Huawei announced last week that it had shipped 100 million smartphones by 30 May, beating last year by 49 days when it clocked the same number on 18 July.
The Chinese phone giant has been consistently decreasing the amount of time it takes to ship 100 million handsets, which previously took until 22 December in 2015.
By comparison, Huawei's Chinese compatriot Xiaomi took until October to surpass the 100 million shipment barrier in 2018.
For its first quarter reported in April, Huawei saw revenue increase 39% to 198 billion yuan, around US$30 billion, as it moved 58 million handsets.
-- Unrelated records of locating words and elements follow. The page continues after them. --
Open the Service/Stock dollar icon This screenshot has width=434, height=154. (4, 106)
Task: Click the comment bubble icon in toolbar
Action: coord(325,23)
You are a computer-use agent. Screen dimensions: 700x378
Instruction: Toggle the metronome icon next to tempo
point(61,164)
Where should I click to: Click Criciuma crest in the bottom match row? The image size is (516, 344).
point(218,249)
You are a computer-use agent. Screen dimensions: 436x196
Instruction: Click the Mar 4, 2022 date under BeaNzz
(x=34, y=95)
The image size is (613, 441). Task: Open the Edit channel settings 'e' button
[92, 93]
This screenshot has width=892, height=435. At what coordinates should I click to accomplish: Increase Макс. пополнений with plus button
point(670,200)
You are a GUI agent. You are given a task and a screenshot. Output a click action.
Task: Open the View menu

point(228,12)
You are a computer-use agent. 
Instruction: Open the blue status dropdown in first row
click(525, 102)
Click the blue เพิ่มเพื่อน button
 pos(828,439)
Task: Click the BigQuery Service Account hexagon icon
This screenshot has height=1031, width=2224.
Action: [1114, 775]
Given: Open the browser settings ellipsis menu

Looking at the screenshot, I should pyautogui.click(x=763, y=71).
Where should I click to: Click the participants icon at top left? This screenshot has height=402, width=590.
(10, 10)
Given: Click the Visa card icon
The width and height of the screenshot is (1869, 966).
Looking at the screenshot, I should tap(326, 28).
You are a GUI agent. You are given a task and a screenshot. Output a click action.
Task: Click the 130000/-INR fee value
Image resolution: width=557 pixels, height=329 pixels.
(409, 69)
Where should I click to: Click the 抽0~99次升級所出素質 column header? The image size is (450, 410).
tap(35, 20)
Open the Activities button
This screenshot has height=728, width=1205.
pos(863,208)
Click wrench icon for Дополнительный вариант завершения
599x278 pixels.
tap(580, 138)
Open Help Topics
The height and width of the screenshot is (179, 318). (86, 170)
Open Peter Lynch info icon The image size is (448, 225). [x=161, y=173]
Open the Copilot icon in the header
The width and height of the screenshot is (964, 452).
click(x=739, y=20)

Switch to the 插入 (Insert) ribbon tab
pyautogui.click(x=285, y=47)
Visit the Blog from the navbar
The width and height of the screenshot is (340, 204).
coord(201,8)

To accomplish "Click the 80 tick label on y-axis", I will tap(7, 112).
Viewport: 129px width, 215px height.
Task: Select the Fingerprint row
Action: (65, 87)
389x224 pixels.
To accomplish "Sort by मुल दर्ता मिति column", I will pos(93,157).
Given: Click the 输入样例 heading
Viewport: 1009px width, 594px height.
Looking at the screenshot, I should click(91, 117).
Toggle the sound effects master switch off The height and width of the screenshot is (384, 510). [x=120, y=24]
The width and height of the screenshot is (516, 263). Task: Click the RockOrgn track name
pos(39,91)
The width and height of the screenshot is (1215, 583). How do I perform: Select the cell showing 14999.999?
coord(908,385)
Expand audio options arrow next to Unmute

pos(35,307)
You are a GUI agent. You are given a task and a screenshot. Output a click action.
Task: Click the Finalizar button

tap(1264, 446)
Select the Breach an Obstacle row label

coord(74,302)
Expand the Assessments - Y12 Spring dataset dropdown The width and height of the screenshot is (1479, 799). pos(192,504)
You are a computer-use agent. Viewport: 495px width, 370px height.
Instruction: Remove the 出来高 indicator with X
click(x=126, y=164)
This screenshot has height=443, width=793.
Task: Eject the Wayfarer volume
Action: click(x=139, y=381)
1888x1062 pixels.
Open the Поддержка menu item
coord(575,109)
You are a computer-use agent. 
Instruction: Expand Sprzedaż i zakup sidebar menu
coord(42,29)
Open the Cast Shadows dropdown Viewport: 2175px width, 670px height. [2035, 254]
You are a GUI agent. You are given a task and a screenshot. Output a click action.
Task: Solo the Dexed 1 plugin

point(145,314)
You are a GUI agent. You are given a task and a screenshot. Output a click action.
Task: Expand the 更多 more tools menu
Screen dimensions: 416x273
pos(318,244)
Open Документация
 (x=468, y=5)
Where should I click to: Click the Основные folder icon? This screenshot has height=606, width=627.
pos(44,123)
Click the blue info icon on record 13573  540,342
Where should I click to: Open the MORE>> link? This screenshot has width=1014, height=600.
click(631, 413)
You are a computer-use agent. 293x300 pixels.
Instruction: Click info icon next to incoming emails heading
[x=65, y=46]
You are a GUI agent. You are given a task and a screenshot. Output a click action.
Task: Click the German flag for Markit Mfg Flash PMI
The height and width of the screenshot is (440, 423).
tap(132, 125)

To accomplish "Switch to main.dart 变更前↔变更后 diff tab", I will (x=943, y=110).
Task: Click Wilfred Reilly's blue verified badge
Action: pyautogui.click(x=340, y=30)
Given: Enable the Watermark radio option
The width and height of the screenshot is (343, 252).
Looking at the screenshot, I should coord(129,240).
Also: Huawei ramps up its technological Cold War propaganda
Speaking in Shenzhen last week, Huawei founder and CEO Ren Zhengfei, conceded the company had taken a $30 billion hit due to the trade war with the United States.
"In the next two years, I think we will reduce our capacity, our revenue will be down by about $30 billion compared to forecasts," Ren said at the time.
"Our sales revenue this year and next will be about $100 billion."
Huawei reported total revenue for 2018 as 721 billion yuan, of which 349 billion yuan was from its consumer business, up 45% year-on-year.
Ren also confirmed that Huawei's international smartphone shipments had dropped by 40%, but said Chinese growth is "very fast".